Using dumps + write_text (rather than json.dump with an open file) is fine for files small enough to fit in memory; for very large outputs you’d stream with dump(obj, f) and a with open block. Both are in this chapter.

Step 3: a CLI wrapper with argparse and logging. A real script needs: a positional input path, an optional output path, a --verbose flag, and useful error messages. Argparse converts the strings to Path for us; logging gives us the silence knob:

import argparse
import logging

logger = logging.getLogger("csv2json")

def build_parser():
    p = argparse.ArgumentParser(description="Convert a CSV file to JSON.")
    p.add_argument("input", type=Path, help="input CSV file")
    p.add_argument("-o", "--output", type=Path,
                   help="output JSON file (default: <input>.json)")
    p.add_argument("-v", "--verbose", action="store_true",
                   help="emit DEBUG-level logs")
    return p

def main(argv):
    args = build_parser().parse_args(argv)
    logging.basicConfig(
        level=logging.DEBUG if args.verbose else logging.INFO,
        format="%(levelname)s %(name)s: %(message)s",
        force=True,
    )
    output = args.output or args.input.with_suffix(".json")
    logger.debug("reading %s", args.input)
    try:
        records = csv_to_records(args.input)
    except FileNotFoundError:
        logger.error("input file not found: %s", args.input)
        return 1
    records_to_json(records, output)
    logger.info("wrote %d records to %s", len(records), output)
    return 0

# Demo: run as if invoked from the shell
main([str(src), "-v"])
DEBUG csv2json: reading /tmp/tmpmen1z_o4/people.csv
INFO csv2json: wrote 2 records to /tmp/tmpmen1z_o4/people.json
0

Three new pieces beyond what we’ve already built. args.input.with_suffix(".json") is a Path method that swaps the extension — the natural default output name. logger.debug("reading %s", args.input) uses %-style placeholders rather than an f-string: logging defers the formatting until after the level threshold is checked, so DEBUG lines don’t pay any string-formatting cost when the level is INFO. And main returns an exit code (0/1) so a real entry point would sys.exit(main(sys.argv[1:])).
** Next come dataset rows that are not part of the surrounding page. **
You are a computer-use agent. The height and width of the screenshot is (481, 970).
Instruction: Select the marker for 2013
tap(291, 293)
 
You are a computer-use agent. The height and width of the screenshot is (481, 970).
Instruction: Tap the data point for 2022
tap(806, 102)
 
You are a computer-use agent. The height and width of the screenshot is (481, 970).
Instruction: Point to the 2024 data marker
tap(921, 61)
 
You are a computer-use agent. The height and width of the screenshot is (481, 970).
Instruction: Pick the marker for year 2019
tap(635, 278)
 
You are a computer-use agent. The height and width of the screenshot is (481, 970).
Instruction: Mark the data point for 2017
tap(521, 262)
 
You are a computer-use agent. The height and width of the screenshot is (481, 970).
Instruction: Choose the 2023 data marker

The build is the entire chapter in motion: pathlib for paths and extension swapping, csv.DictReader for parsing, json.dumps + write_text for output, argparse for CLI, logging for diagnostics, with (inside csv_to_records) for resource lifecycle, and a try/except FileNotFoundError for graceful failure. Replace print with logger.info, ship it.

8.10 Exercises

  1. CSV → JSON. Write a script that reads a CSV file and writes the same data as JSON. Use csv.DictReader and json.dump(..., indent=2).

  2. Word count. Read a text file and print the 10 most common words using Counter. Strip punctuation; lowercase everything.

  3. pathlib glob. List every .py file in your project recursively using Path(".").glob("**/*.py"). Print each path’s parent and stem.

  4. with two files. Open an input and output file in a single with statement. Write the input to the output, uppercased.

  5. Forgotten newline="". On a Mac/Linux machine, write a CSV without newline="" and read it back. On Windows, the same code writes blank lines between rows. Why?

8.11 Summary

with open(...) as f: covers most file I/O. pathlib.Path covers paths. csv, json, argparse, and logging cover the most common surrounding concerns. The next chapter, Chapter 9, returns to language design — defining your own types — using everything we’ve built so far.